The Author’s Voice.

His sheep follow Him because they know His voice. John 10:4 (NIV)

A few weeks ago, I received the galley of my first manuscript, Call to Love. For a traditionally published author, this is an exciting time. After several rounds of edits, this is the last opportunity for the author to review each and every word, punctuation – or lack thereof – and note gross errors.

My brain suited up in ‘search and destroy’ mode and I started reading.

Word by word.

Line by line.

And all looked good. 

Until I tripped over a phrase that, well, wasn’t my voice.

My voice.

I don’t use the word ‘lovelier’. 

The hot dog man spoke with greater aggression than that. 

And my stalwart cop hero says ‘vehicle’, not car.

Along about the half-way mark, brain now on high alert, I came to understand the power and significance of knowing the voice of Jesus.

The Author.

The sheep of His pasture follow Him out past the gate because they listen to His voice (vs 3). 

I should be an avid student of God’s word so that I know that I know His voice and can distinguish it from all others.

A worthy lesson from smart sheep here…

They will never follow a stranger; in fact, they will fun away from him because they do not recognize a stranger’s voice. John 10:5 (NIV)

Eve didn’t know God’s voice well enough to recognize Satan’s crafty little truth twist. 

Did God really say, ‘You must not eat from any tree in the garden’?” (Genesis 3:1)

No, Satan. The Author’s precise words were, “You are free to eat from any tree in the garden; but you must not eat from the tree of the knowledge of good and evil, for when you eat of it you will surely die.” (Genesis 2:17, NIV)

Eve’s unfamiliarity forever changed the course of human history, necessitating God’s deliverance of His people from the wages of sin. Which is death. (Romans 6:23)

Unfamiliarity with the Word and voice of the Author puts my vulnerable-to-attack mind at risk. Lies seep in like water crawling up a sponge. And before I know it, I’ve convinced myself it’s okay to do or say something that, according to the Author, is not okay.

Sheep aren’t right bright. Those wooly creatures need guidance. They fall prey to other voices such as wolves who dress as sheep and baaaaa like sheep but aren’t sheep.

God’s word doesn’t change. Any editing to His holy text happens in my own brain when I’ve altered it to suit me.

As a reader, I know the distinct voice of my favorite authors. It’s the reason I return to them over and over.

And I know my unique voice. It’s marked by hilarity, passion, and truth. I’m obligated to be true to that voice so it won’t create confusion for my readers.

And I know when another has messed with my work.

How well do you know the Author’s voice? Are you listening? Would you be able to tell if someone messed with His work?

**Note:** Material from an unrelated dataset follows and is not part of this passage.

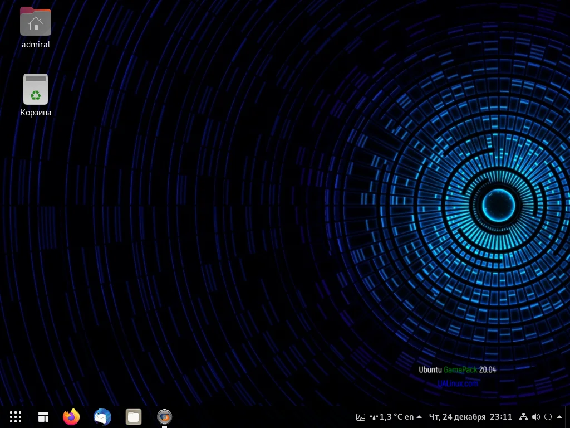Mute audio via the volume icon
The width and height of the screenshot is (570, 428).
[x=536, y=417]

Because there are plenty of wolves are out there who wonder the same.


  1. Carol James says:

    What a wonderful illustration of recognizing the Master’s voice. (Especially to those of us who are writers.) Thanks for sharing, Mary.

    • Mary Felkins says:

      Sweet words, Carol. The Master’s voice is unique and intended to guide me safely to green pastures. And I know you can appreciate the difficulty of seeing changes to your work!

  2. Eric Elder says:

    Very true, Mary. We all have a unique voice. And Jesus as well. Beautifully written. ’

    • Mary Felkins says:

      Thank you, Eric. I have a greater appreciation for what it does to Jesus when I alter His to suit me 🙁

  3. Emily Conrad says:

    I’ve had that experience, too, of reading something I wrote and knowing it had been changed. Thanks for drawing my attention to the way our relationship with God should work like that, too–where we know His voice so well, we can instantly recognize the word of an impostor!

    • Mary Felkins says:

      Great word – imposter. True! Thanks for sharing. You do know the difficulty of having your work altered. No fun.

  4. Lovely post, Mary!
    Good luck and God’s blessings

  5. Margaret says:

    Great application, Mary.
    I remember when my dissertation chair insisted on certain changes to words I had used, telling me that linguists are scientists and they don’t “share” information- they “report”. The only One I don’t mind editing my words is the Holy Spirit, Who sits beside the Father and interprets my words to the Father when I pray.

    • Mary Felkins says:

      Love that story! I can’t imagine how the Author must grieve to see His inerrant word twisted to suit our sin nature. Thanks for sharing!